▸ **Task goal**
Would you please output all the records exactly as given? Pictures should not appear in the copy.

▸ **Source records**
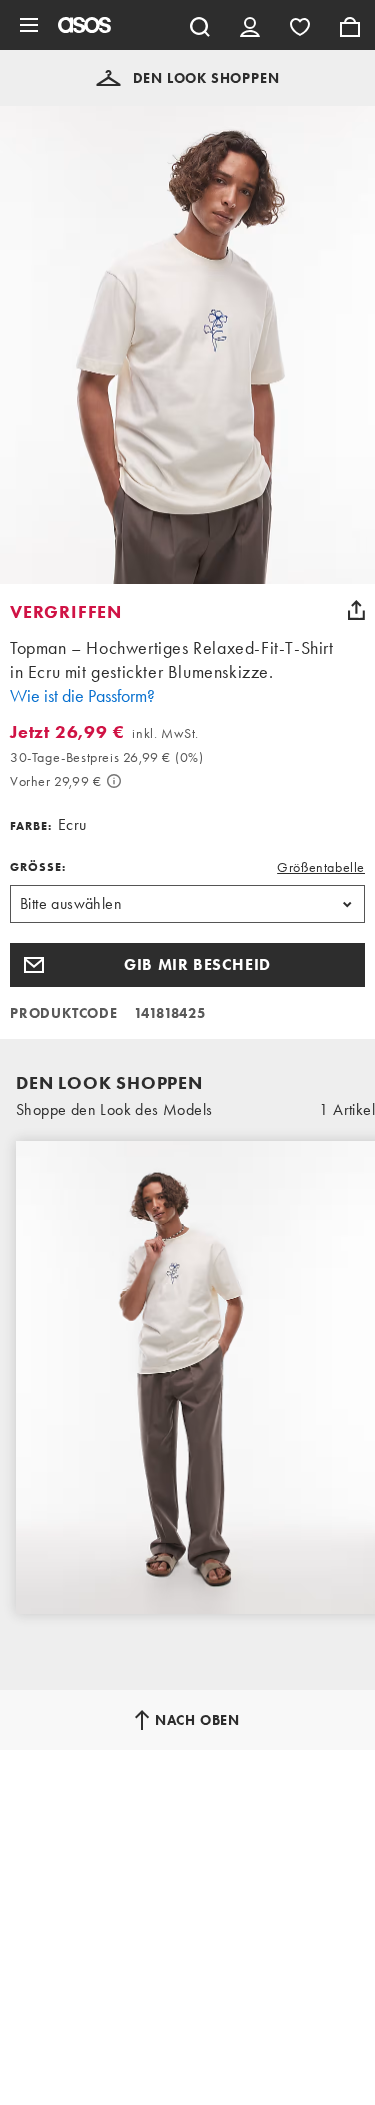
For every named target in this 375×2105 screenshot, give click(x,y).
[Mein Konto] (250, 25)
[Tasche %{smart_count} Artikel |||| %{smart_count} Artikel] (350, 25)
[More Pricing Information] (114, 781)
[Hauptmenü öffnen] (29, 25)
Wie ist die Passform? (82, 695)
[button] (188, 78)
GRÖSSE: (38, 867)
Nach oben (197, 1720)
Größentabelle (321, 867)
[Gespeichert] (300, 25)
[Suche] (200, 25)
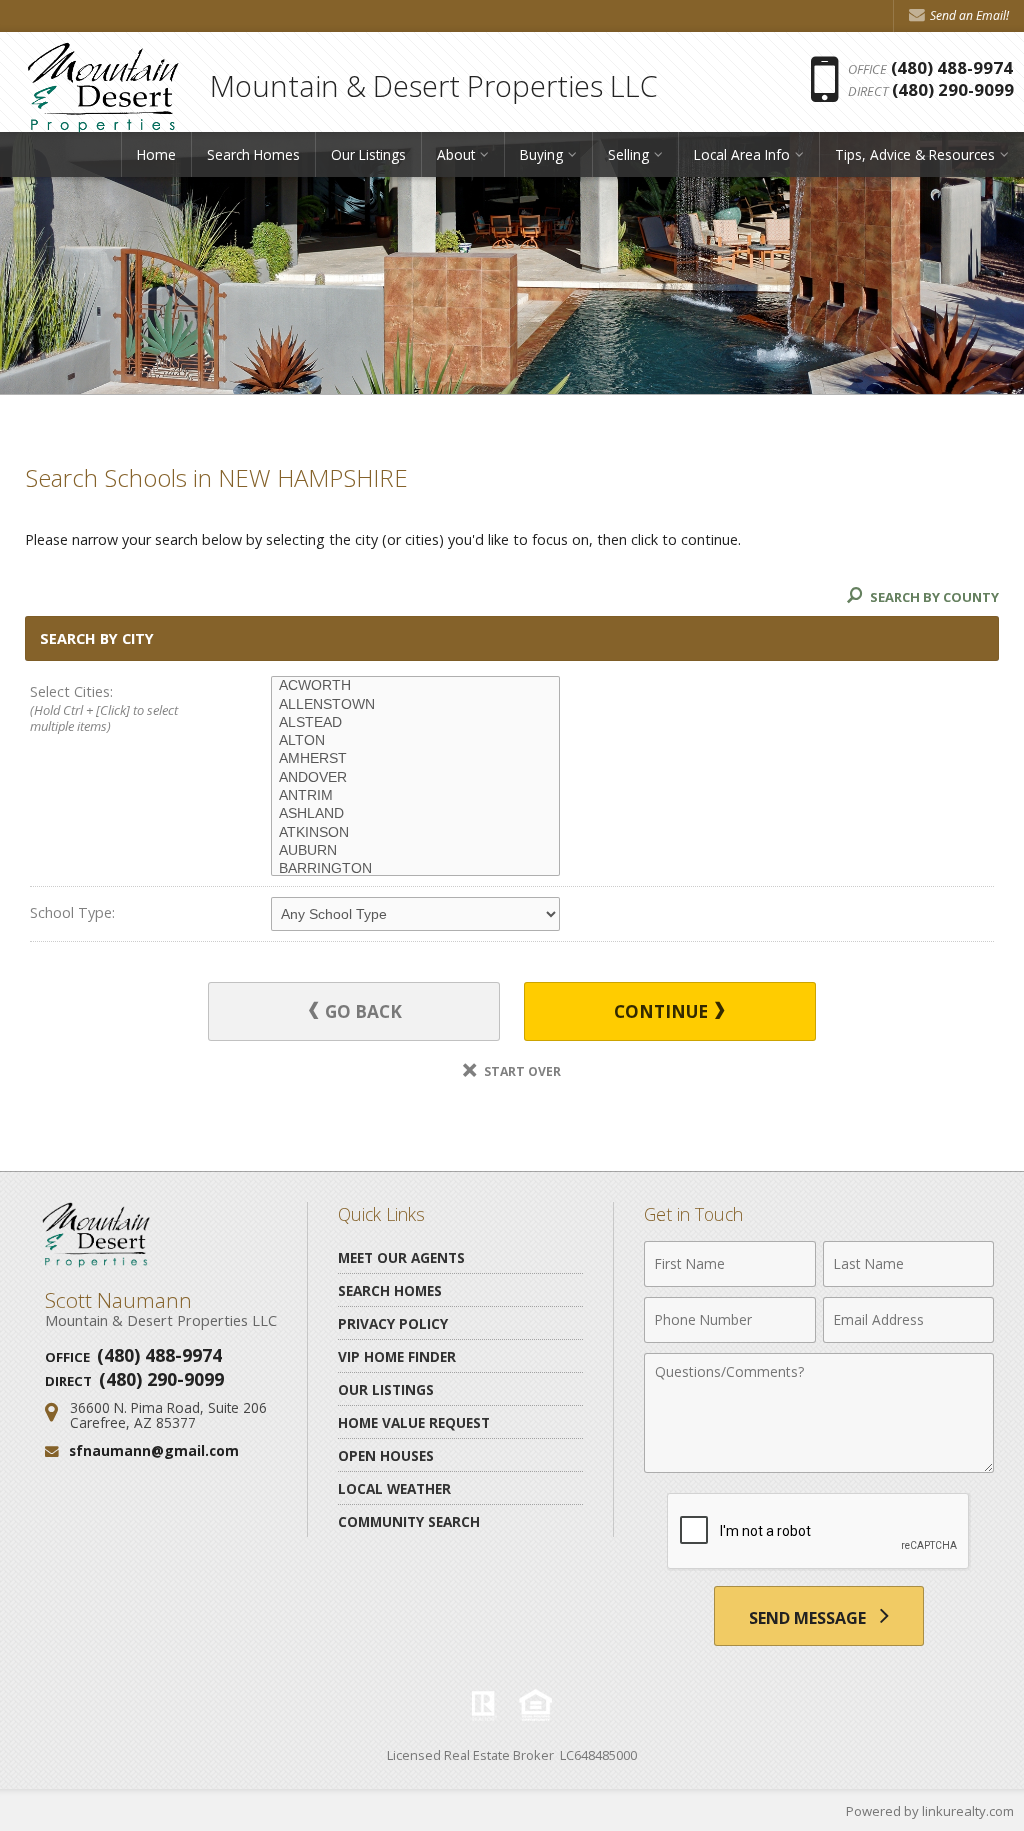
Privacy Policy (393, 1323)
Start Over (521, 1071)
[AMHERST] (415, 759)
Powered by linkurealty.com (930, 1811)
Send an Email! (968, 15)
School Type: (72, 912)
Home (156, 154)
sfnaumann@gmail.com (154, 1450)
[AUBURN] (415, 851)
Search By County (933, 597)
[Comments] (819, 1467)
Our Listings (368, 154)
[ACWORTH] (415, 686)
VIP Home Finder (397, 1356)
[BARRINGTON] (415, 869)
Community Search (409, 1521)
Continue (663, 1011)
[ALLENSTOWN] (415, 705)
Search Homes (253, 154)
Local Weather (394, 1488)
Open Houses (386, 1455)
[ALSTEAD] (415, 723)
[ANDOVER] (415, 778)
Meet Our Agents (401, 1257)
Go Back (361, 1011)
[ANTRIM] (415, 796)
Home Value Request (414, 1422)
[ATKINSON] (415, 833)
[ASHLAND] (415, 814)
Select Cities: (104, 708)
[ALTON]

▸ **Reply**
For every named target in this 375×2105 screenshot, give click(x,y).
[Mein Konto] (250, 25)
[Tasche %{smart_count} Artikel |||| %{smart_count} Artikel] (350, 25)
[More Pricing Information] (114, 781)
[Hauptmenü öffnen] (29, 25)
Wie ist die Passform? (82, 695)
[button] (188, 78)
GRÖSSE: (38, 867)
Nach oben (197, 1720)
Größentabelle (321, 867)
[Gespeichert] (300, 25)
[Suche] (200, 25)
Privacy Policy (393, 1323)
Start Over (521, 1071)
[AMHERST] (415, 759)
Powered by linkurealty.com (930, 1811)
Send an Email! (968, 15)
School Type: (72, 912)
Home (156, 154)
sfnaumann@gmail.com (154, 1450)
[AUBURN] (415, 851)
Search By County (933, 597)
[Comments] (819, 1467)
Our Listings (368, 154)
[ACWORTH] (415, 686)
VIP Home Finder (397, 1356)
[BARRINGTON] (415, 869)
Community Search (409, 1521)
Continue (663, 1011)
[ALLENSTOWN] (415, 705)
Search Homes (253, 154)
Local Weather (394, 1488)
Open Houses (386, 1455)
[ALSTEAD] (415, 723)
[ANDOVER] (415, 778)
Meet Our Agents (401, 1257)
Go Back (361, 1011)
[ANTRIM] (415, 796)
Home Value Request (414, 1422)
[ATKINSON] (415, 833)
[ASHLAND] (415, 814)
Select Cities: (104, 708)
[ALTON]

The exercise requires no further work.